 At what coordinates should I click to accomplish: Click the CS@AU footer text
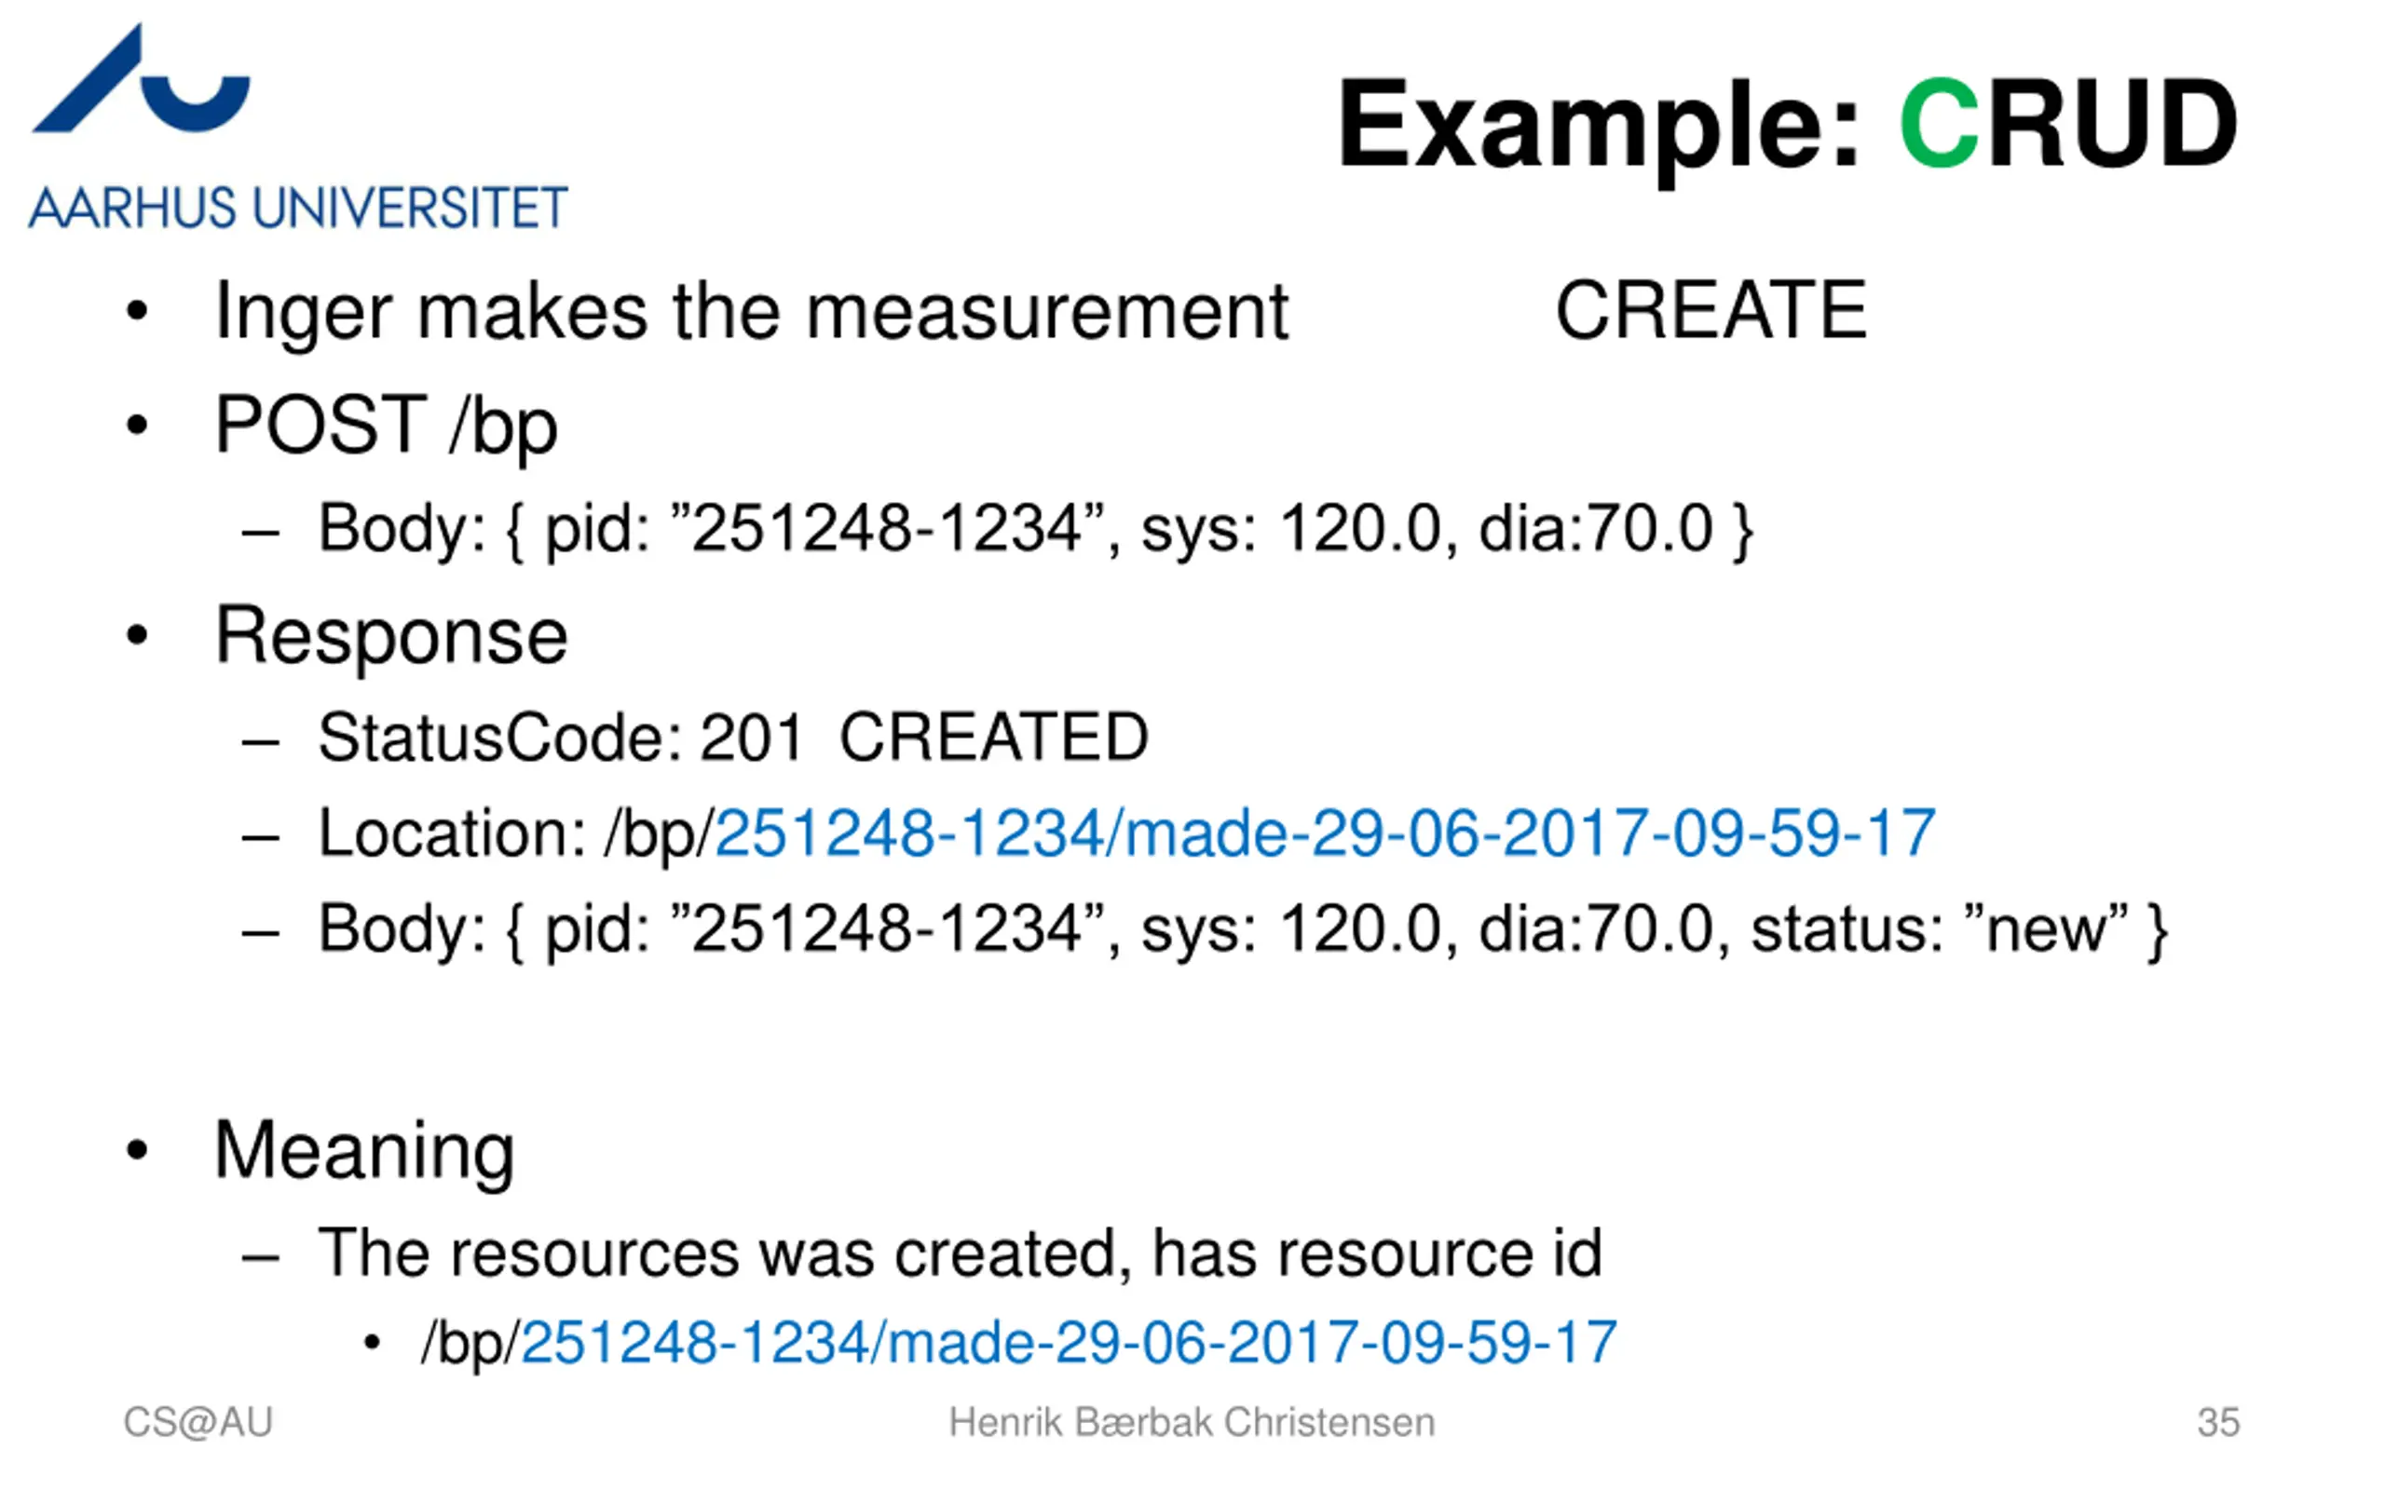198,1423
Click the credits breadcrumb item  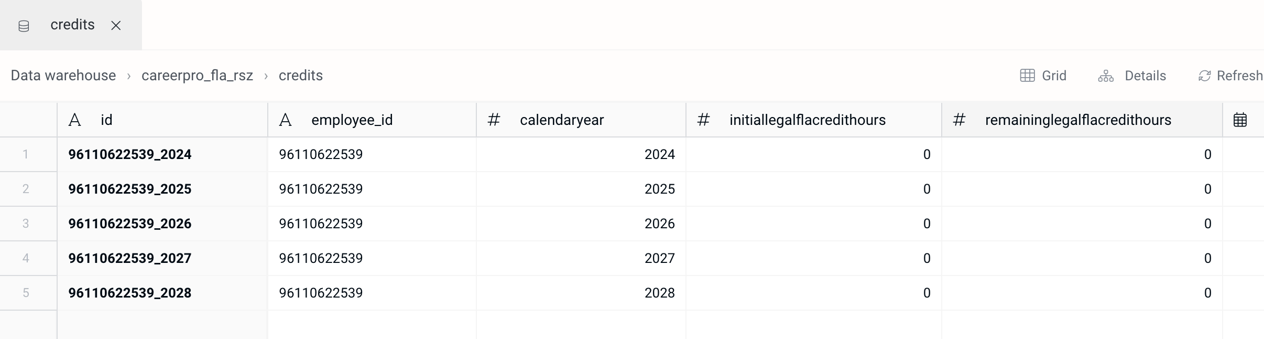tap(301, 76)
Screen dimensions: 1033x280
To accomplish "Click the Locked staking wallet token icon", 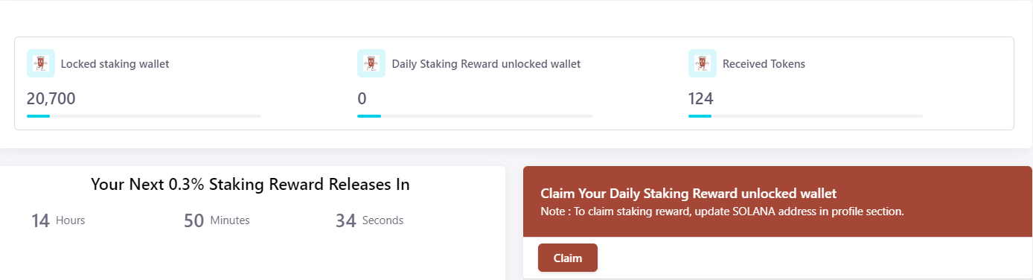I will 41,64.
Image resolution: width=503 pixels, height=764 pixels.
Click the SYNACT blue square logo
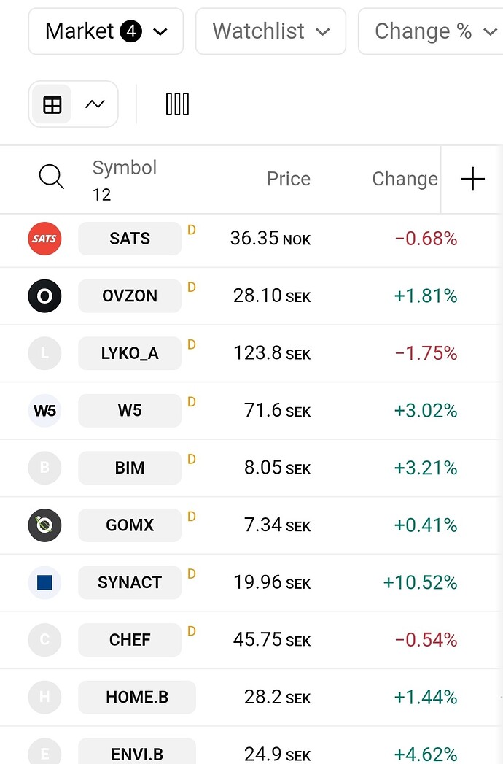tap(44, 582)
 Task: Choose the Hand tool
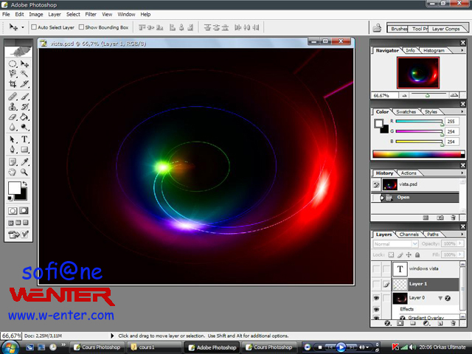[x=13, y=172]
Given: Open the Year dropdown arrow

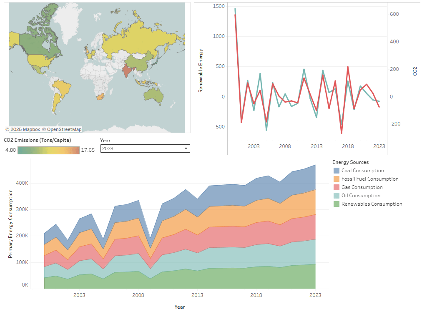Looking at the screenshot, I should tap(186, 148).
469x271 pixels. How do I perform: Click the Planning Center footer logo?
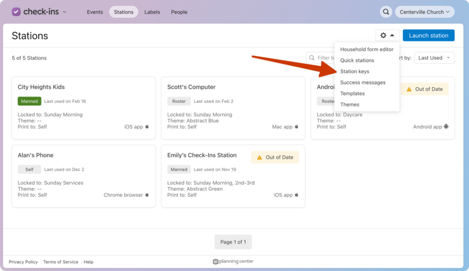point(233,262)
--
From the line containing "469x271 pixels. How" through the final line of the listing, copy every line exactly and nothing else. Skip the pictures.

- _Response to this exercise_:
469x271 pixels. How do I perform: Click the Planning Center footer logo?
point(233,262)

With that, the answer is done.